Jigawa Gov. Blackmailing Political Opponents Into Joining APC – Ex-Gov. Lamido

Sule-lamido

The immediate past Governor of Jigawa State, Alhaji Sule Lamido, has accused his successor, Mohammed Badaru Abubakar of running a tyrannical government in the state.

The former governor, who made the allegation yesterday at his Bamaina country home, said Gov.

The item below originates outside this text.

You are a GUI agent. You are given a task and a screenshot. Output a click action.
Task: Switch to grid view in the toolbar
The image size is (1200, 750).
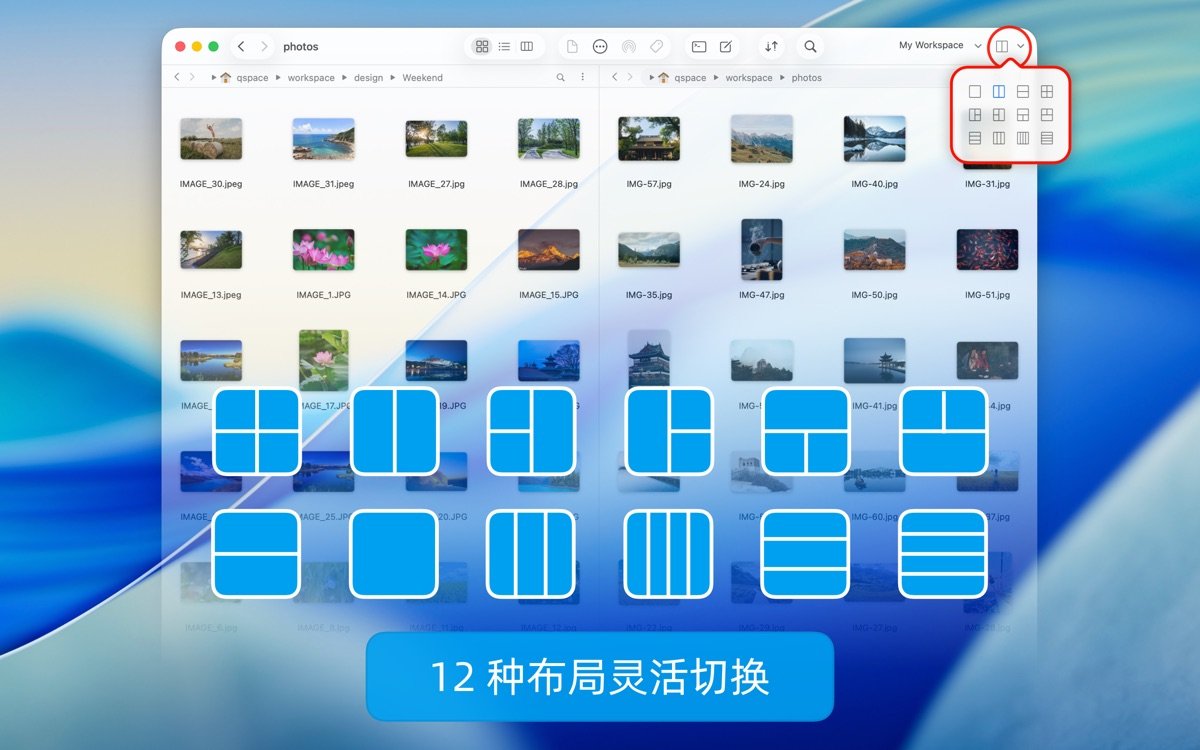[482, 46]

Abubakar was terrorising and victimising political opponents that refused to join the All Progressives Congress (APC).

It would be recalled that the Jigawa chapter of the Peoples Democratic Party, PDP, in January this year witnessed a mother-of-all-defections as 370,000 of its members dumped the umbrella for the broom – the symbols of the PDP and APC respectively.

Notable among the defectors were former members of the national assembly, commissioners and 15 serving local government council chairmen.

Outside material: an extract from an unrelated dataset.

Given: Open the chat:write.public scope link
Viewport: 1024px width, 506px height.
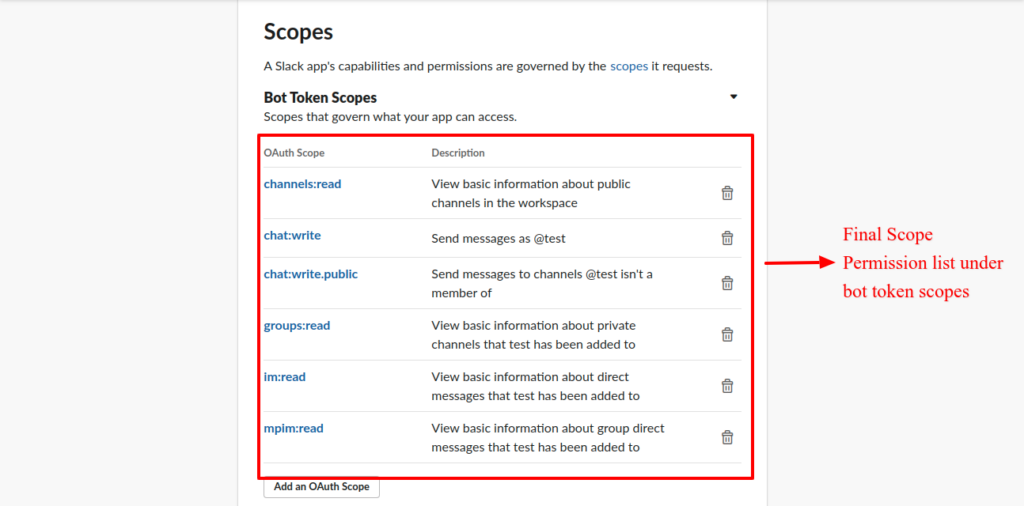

Lamido, who was publicly reacting to the mass defection for the first time, alleged that the present administration in the state was employing the tactics of intimidation and victimization on all the council chairmen to either abandon the PDP for the APC or to be subjected to various forms of harassment.

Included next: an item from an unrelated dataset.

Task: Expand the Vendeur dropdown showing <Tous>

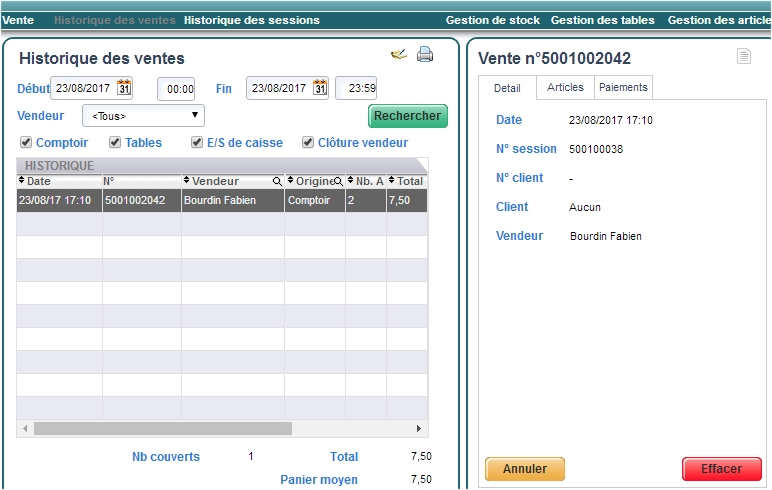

The former governor spoke during an occasion organised to honour 12 local government chairmen said to have refused to join the APC despite alleged threats.

“They (council chairmen) were terrorised and blackmailed and their official vehicles were seized by Badaru. They put a kangaroo kind of thing and sacked the chairmen of Jahun, Birniwa and Gumel local government areas, simply because they refused to join the APC.

“I think those that refused to join the APC should be celebrated because, despite coercion, compulsion, blackmail and victimisation by the APC, they still remained with us”.

However, in a swift reaction, Bello Zaki, the spokesperson to Governor Badaru, dismissed the allegation as untrue.

He said if the council chairmen were compelled to defect to the APC, the present government wouldn’t have allowed those that refused to decamp to remain at the helm of affairs of their councils up to the end of their tenure.